En 2005, lors d’une conférence donnée à Bayonne, vous expliquiez que le Pays Basque était un "parent pauvre" dans la recherche des maladies génétiques rares. Est-ce toujours d’actualité ?

J.A Urtizberea : Cela reste en partie vrai. Il n’y a pas de CHU côté nord. De ce fait, cela limite l’accès à la recherche dite fondamentale. Il n’y a pas de laboratoire de recherche labellisé sur les myopathies à moins de 250 km. Mais c’est lié à l’organisation du territoire et au fait qu’on ne peut pas avoir d’universités partout. Côté sud, en revanche, il y a une ossature universitaire plus solide, à Bilbao et Saint Sébastien notamment, avec des gens de grande valeur qui font ce que l'on appelle de la recherche clinique. Cela consiste à bien étudier des malades et de faire des protocoles de recherche appliquée. Sur les douze dernières années qu'existe le réseau, nous avons pu mener quelques études de ce genre. Il est vrai qu’on est un peu loin des grosses 'usines' de Paris ou d'Evry (comme le Généthon). On collabore toutefois avec eux très régulièrement sur des cas de maladies comme la maladie de Steinert.
 
Où est en la recherche sur la myopathie ?

J.A Urtizberea : Il y a énormément de choses qui ont été faites ces derniers temps, notamment au niveau des traitements destinés à guérir. Jusqu'ici, on était plutôt dans la compensation des déficiences et des situations de handicap. Nous avions quelques pistes pour essayer de guérir mais c’était très compliqué à mettre en place. Depuis deux ans, tout cela s’est accéléré. Au moins pour les deux maladies neuromusculaires les plus fréquentes. La myopathie de Duchenne, d’abord, avec deux médicaments innovants qui ont été approuvés par les agences. Cela concerne pour l'instant un tout petit nombre de patients dans le monde car il s'agit de thérapies très ciblés. Mais c’est certainement appelé à se développer.
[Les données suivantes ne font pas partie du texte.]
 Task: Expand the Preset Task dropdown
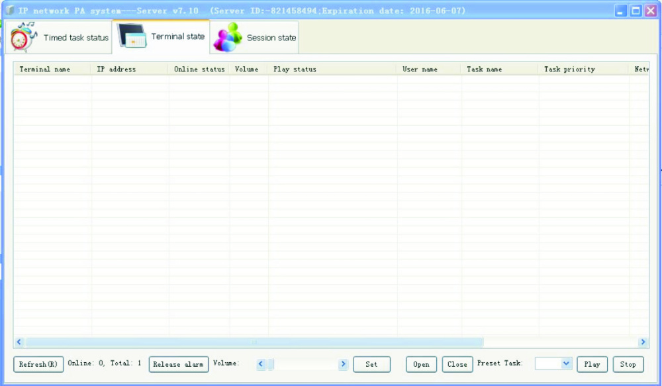[x=565, y=363]
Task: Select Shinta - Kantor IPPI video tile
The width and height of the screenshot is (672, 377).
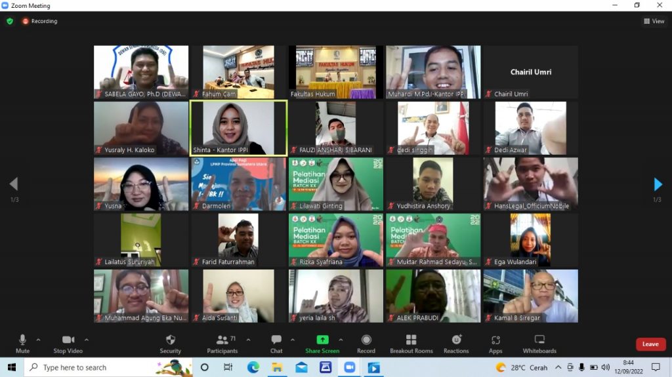Action: click(238, 128)
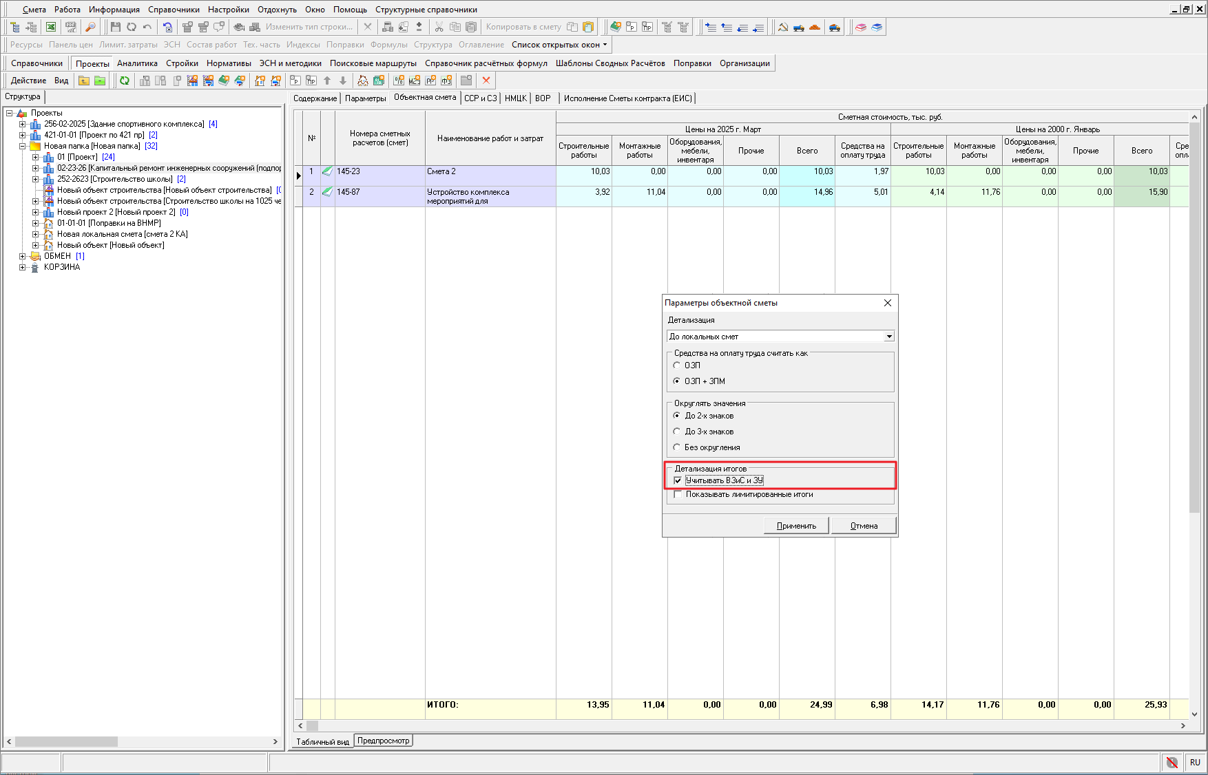Click the Excel export icon in toolbar

point(51,27)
Une avancée encore plus spectaculaire a été réalisée pour l’amyotrophie spinale infantile, une maladie très handicapante et souvent mortelle. Depuis un an, on a des preuves formelles qu’au moins un médicament en particulier donne des effets très tangibles. Alors que les gamins décédaient malheureusement en bas âge, ils survivent désormais. Et ceux qui survivaient déjà vont un peu mieux parce qu’ils ont la possibilité de bouger un peu plus. Nous ne sommes pas encore capables de les faire marcher de nouveau, il faut le reconnaître, mais tout ceci est très enthousiasmant tant pour les patients que pour les professionnels de santé. C’est une première avancée majeure dans le domaine après trente ans de travaux de recherche notamment en matière de génétique. Il y a encore plein d'autres molécules dans les cartons mais il faudra du temps, et de l'argent, pour pouvoir les expérimenter. Comme souvent en médecine, on avance à petits pas mais on avance. Pas question de reculer !

* L’Hôpital marin est spécialisé dans la prise en charge de patients adultes lourdement handicapés et porteurs de maladies rares neurologiques et endocrinologiques.